A violência obstetrícia em debate no Brasil

Enviada em 13/09/2019

Promulgada em 1988, a atual Constituição Federal do Brasil assegura plena integridade física, psicológica e emocional a todos os cidadãos brasileiros ao longo de sua vida. Em oposição a isso, muitas mulheres atualmente são vítimas da violência obstétrica em todo território nacional, tendo seus direitos oprimidos por fatores como negligência hospitalar e desequilíbrios na estrutura social.

De início,é indubitável que existe o paradigma da soberania do médico.Porém,observa-se que,a partir da segunda metade do século XX,os procedimentos realizados por médicos e enfermeiros como a manobra de Kristeller (pressão na parte superior do útero), a aplicação de soro para induzir a dor e a incisão na região do períneo,são procedimentos desnecessários e dolorosos que se configuram como violência obstétrica.Tal fato fica claro no filme “O renascimento do parto” da Netflix,o qual mostra os sofrimentos que as parturientes passam nas mãos daqueles que deveriam ajudá-las.

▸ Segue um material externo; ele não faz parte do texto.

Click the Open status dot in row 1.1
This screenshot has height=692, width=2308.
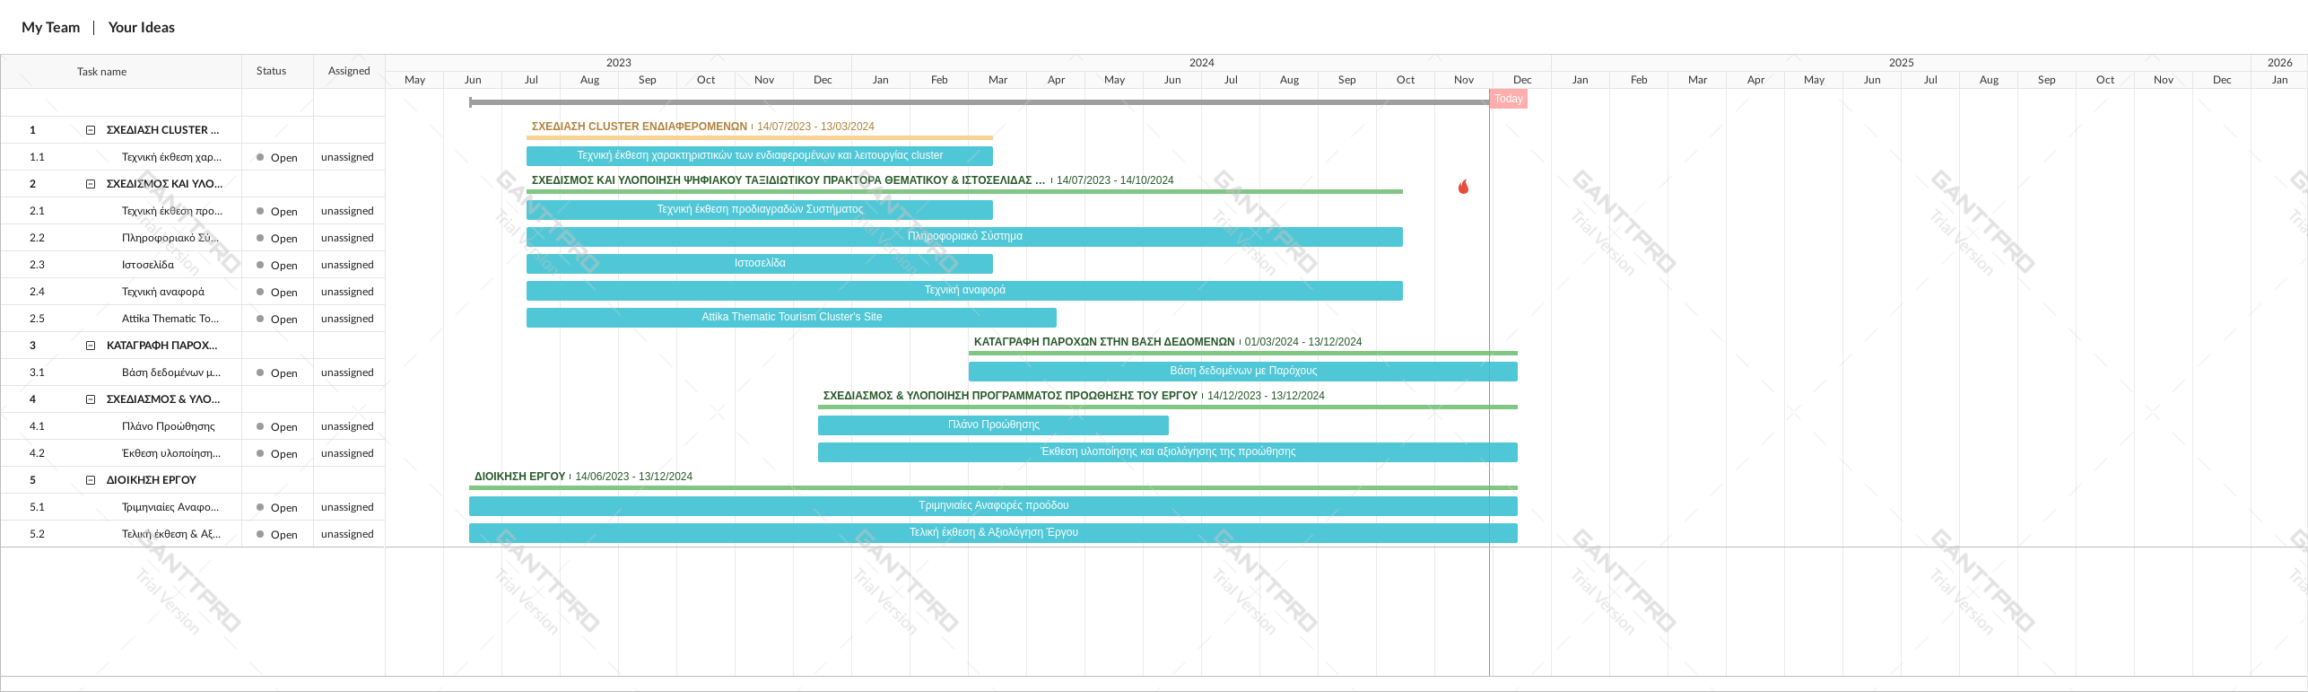click(x=260, y=157)
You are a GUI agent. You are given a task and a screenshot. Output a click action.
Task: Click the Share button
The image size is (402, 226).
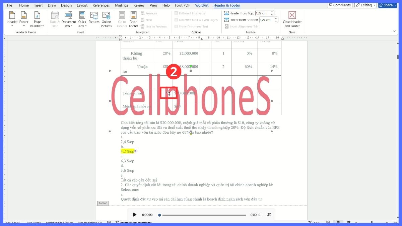click(387, 5)
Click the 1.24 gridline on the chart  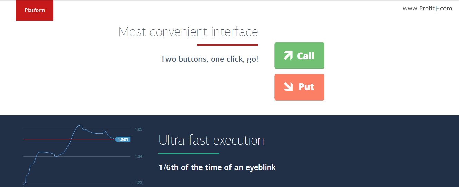click(77, 156)
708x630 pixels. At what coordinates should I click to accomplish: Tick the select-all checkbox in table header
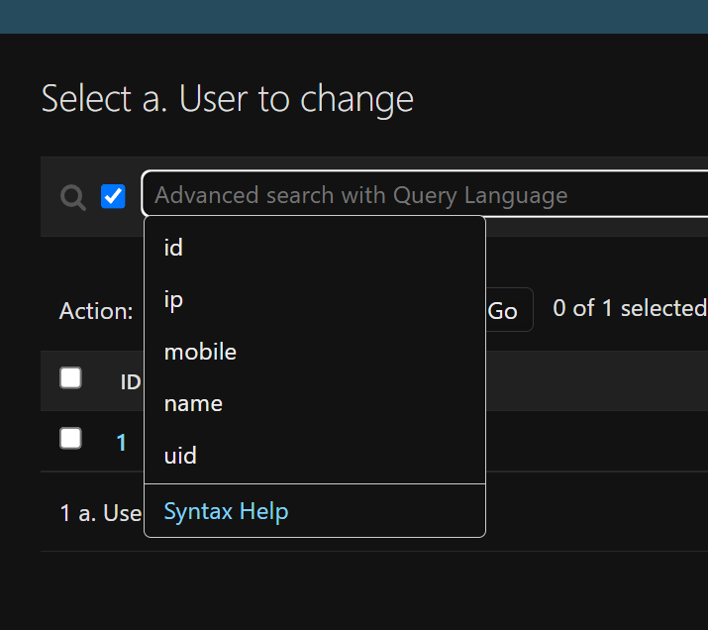[x=70, y=378]
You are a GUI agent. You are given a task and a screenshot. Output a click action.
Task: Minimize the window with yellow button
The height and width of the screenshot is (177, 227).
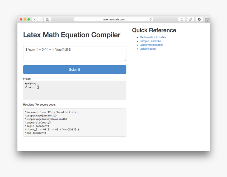[25, 19]
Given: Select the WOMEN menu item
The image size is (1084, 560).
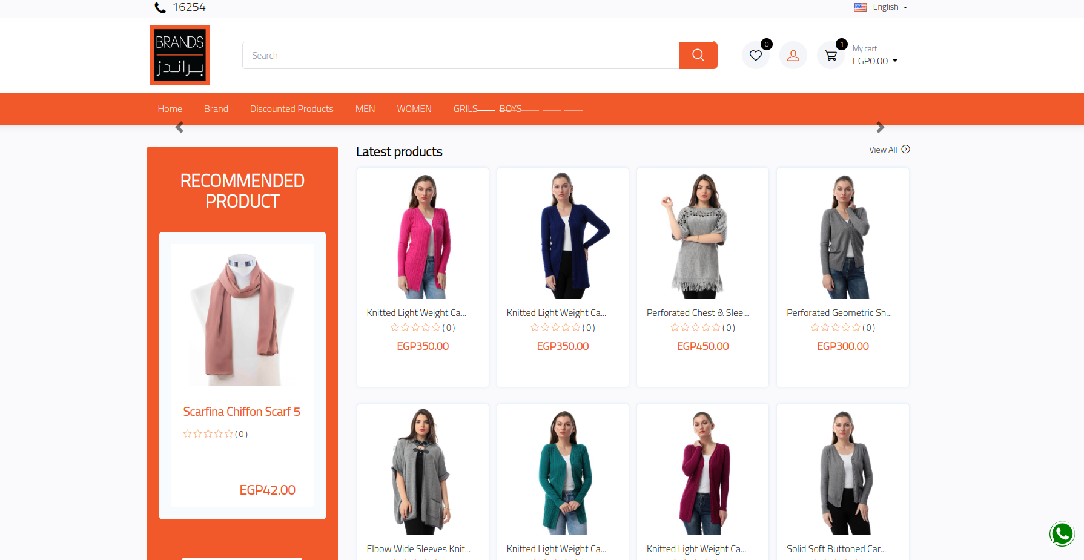Looking at the screenshot, I should coord(414,109).
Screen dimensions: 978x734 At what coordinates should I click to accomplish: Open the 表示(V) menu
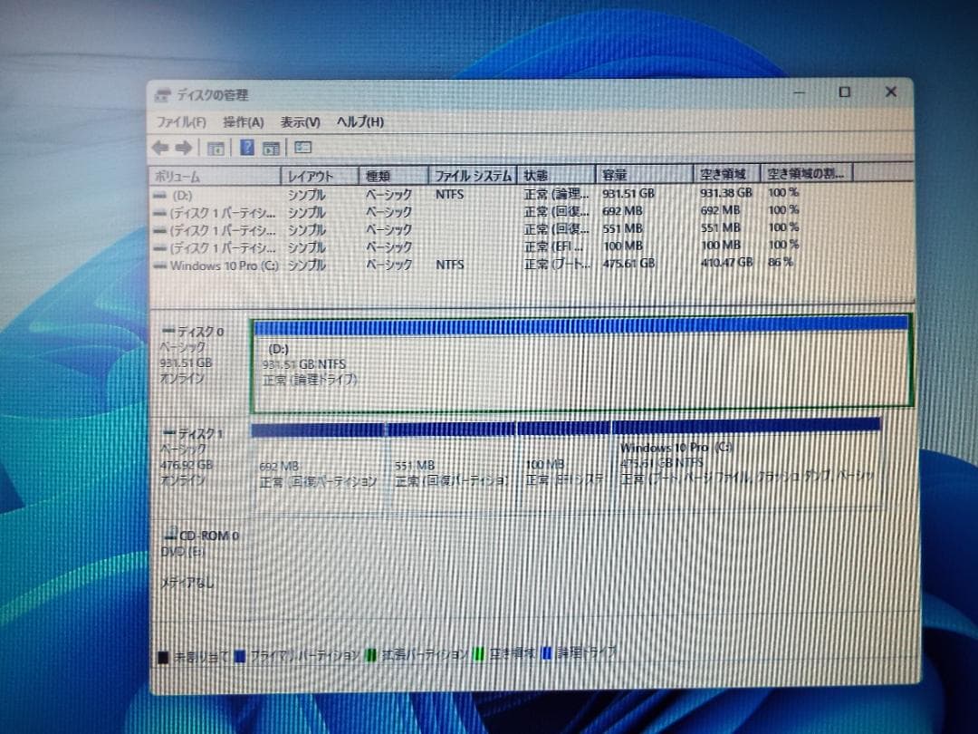pos(300,121)
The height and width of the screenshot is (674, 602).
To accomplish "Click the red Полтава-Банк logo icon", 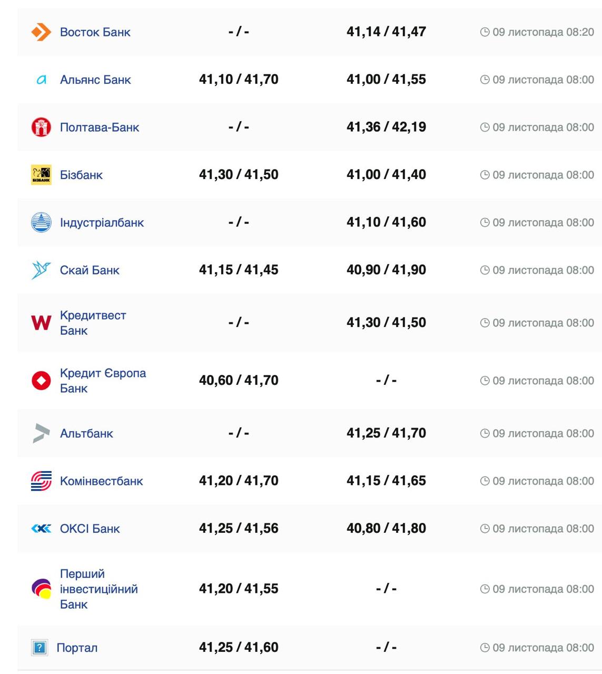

Portanto, é imprescindível que políticas públicas sejam adotadas para a diminuição da violência obstétrica. Para isso, é necessário que o Poder Legislativo unido com o Ministério da Mulher e dos Direitos Humanos sancione uma lei válida para todo o território brasileiro que especifique a violência obstétrica como crime, a fim de assegurar e proteger futuras gestantes. Somado a isso, é dever da sociedade contribuir com denúncias, através do 190 ou da delegacia da mulher, com o objetivo de se ter o número real de casos ocorridos, para que assim, a justiça chegue a todas as gestantes e parturientes.